Infine, anche la semplicità del non fare ha un valore. Restare seduti in silenzio, senza obiettivi o stimoli da inseguire, permette alla mente di rallentare spontaneamente. In questi momenti, la natura sembra favorire una sorta di “pulizia” interna, in cui i pensieri più pesanti si attenuano e lascia spazio a una sensazione di maggiore chiarezza e ordine mentale.
Ne giova anche il corpo
I benefici non riguardano soltanto la sfera psicologica. «Numerose ricerche hanno evidenziato effetti concreti anche sulla salute fisica», assicura la dottoressa Rizzuti. «Uno degli studi più noti ha osservato dei pazienti ricoverati in ospedale: quelli che avevano una stanza con vista sul verde guarivano più rapidamente, avevano bisogno di meno antidolorifici e ricevevano valutazioni cliniche migliori rispetto a chi guardava muri o edifici».
Non a caso, in Giappone è molto diffusa la pratica dello shinrin-yoku, il cosiddetto “bagno nella foresta”, considerato una pratica preventiva per la salute. C’è una revisione scientifica, appena pubblicata su “Medical Sciences”, che ha raccolto diversi studi sul forest bathing evidenziando effetti positivi sul sistema cardiovascolare, sulla pressione arteriosa, sul sonno e soprattutto sul sistema immunitario.
I ricercatori hanno osservato che trascorrere tempo nei boschi aumenta l’attività delle cellule natural killer, fondamentali per difendere l’organismo da virus e cellule tumorali, oltre a ridurre i livelli di cortisolo e migliorare la regolazione dello stress. «Il merito sarebbe anche dei terpeni, sostanze rilasciate dagli alberi e dalle piante, che sembrano avere effetti positivi sull’organismo umano», evidenzia l’esperta.
Stare nella natura: un bisogno antico
Forse il motivo per cui la natura ci fa stare bene è più semplice di quanto sembri: siamo nati dentro di essa e, per milioni di anni, è stata il nostro contesto quotidiano.
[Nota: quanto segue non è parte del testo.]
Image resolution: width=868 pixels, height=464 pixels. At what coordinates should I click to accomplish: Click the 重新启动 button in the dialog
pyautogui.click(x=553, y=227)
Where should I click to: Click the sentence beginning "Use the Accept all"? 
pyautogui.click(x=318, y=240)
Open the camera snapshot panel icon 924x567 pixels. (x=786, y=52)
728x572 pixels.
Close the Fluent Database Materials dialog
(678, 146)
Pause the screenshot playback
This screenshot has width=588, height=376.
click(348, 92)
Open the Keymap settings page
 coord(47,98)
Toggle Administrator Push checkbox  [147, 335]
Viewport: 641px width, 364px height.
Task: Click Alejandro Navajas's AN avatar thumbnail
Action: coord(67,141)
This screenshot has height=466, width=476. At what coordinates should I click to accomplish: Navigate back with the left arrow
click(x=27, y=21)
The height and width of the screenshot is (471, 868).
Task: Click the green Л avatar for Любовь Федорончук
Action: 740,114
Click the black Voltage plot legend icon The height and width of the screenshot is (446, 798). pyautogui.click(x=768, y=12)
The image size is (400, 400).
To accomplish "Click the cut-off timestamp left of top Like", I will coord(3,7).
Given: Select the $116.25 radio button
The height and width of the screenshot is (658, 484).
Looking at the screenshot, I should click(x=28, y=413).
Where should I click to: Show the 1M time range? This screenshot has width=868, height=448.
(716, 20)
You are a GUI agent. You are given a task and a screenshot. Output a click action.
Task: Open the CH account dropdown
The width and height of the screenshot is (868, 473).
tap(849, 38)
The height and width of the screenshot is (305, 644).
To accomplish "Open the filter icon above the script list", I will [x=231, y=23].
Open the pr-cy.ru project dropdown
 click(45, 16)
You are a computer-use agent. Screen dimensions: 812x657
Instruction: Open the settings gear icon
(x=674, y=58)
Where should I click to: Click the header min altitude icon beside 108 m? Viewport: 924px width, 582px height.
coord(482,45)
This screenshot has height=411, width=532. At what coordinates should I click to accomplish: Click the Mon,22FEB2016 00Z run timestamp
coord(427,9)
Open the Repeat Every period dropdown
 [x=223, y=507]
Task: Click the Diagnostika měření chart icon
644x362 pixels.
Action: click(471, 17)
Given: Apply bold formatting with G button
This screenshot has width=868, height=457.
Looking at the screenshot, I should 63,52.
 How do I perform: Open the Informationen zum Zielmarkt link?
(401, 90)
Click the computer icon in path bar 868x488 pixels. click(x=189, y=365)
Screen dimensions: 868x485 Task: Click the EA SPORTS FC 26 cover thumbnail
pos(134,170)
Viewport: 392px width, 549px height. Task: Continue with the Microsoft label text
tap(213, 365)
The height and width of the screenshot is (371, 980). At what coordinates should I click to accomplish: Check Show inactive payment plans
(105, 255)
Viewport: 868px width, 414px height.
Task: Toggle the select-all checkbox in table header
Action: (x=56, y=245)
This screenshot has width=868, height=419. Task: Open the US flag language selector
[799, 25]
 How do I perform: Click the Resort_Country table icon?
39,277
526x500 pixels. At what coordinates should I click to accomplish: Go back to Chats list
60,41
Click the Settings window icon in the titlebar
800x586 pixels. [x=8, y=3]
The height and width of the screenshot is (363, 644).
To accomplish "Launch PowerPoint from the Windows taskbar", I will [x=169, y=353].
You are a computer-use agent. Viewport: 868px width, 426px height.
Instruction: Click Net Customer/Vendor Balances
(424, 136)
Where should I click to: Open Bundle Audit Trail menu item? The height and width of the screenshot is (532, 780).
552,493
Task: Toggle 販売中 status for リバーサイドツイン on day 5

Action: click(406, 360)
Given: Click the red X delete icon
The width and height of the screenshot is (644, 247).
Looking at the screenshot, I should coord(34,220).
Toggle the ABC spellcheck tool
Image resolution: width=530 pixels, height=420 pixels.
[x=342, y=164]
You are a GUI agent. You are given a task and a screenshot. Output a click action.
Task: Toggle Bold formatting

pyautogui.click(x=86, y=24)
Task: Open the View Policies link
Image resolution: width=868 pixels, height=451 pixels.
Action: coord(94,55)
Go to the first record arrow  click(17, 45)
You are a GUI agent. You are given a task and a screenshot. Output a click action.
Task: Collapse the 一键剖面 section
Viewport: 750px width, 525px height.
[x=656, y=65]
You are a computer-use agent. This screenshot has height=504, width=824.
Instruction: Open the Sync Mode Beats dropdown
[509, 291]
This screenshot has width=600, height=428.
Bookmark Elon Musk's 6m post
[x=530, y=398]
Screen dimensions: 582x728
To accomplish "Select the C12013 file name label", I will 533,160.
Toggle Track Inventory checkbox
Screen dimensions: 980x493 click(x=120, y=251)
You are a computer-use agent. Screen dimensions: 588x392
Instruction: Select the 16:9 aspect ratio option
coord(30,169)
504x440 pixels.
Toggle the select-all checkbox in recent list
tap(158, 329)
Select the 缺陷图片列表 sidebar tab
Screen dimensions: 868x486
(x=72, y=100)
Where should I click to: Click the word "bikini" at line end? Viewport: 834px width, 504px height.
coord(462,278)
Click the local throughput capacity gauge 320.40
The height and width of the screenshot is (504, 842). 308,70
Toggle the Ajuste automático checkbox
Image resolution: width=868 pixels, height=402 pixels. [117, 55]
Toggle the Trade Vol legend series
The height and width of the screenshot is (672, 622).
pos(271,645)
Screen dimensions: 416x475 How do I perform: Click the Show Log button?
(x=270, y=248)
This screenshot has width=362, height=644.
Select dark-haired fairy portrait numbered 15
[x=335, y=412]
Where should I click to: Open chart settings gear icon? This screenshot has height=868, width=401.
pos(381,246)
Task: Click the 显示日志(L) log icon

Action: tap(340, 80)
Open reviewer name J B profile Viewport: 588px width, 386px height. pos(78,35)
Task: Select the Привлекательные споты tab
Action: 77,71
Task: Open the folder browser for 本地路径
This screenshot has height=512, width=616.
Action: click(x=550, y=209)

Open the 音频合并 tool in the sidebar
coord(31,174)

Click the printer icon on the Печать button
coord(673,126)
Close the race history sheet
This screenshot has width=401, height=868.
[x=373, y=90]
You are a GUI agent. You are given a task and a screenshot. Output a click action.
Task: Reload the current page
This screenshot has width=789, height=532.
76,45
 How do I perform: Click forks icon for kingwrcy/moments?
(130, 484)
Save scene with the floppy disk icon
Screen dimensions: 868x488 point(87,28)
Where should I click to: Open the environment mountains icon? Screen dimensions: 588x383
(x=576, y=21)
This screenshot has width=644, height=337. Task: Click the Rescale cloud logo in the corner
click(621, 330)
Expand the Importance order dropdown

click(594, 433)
Solo di recente ci siamo allontanati da questo legame, sostituendo progressivamente gli spazi naturali con ambienti artificiali, veloci, funzionali, ma spesso poveri di stimoli vitali.
«Recuperare il rapporto con il verde non significa fuggire dalla realtà o idealizzare la vita selvaggia», conclude la dottoressa Rizzuti. «Significa concedersi una pausa autentica, ristabilire un equilibrio e ricordare che il benessere passa anche dalle cose più semplici. In fondo, la natura non chiede nulla di straordinario. Non impone prestazioni, non misura risultati, non accelera il tempo. Chiede solo presenza. E forse è proprio questo il suo insegnamento più attuale: la possibilità di tornare, anche per pochi minuti, a uno stato in cui non dobbiamo essere altro che parte del mondo che ci circonda».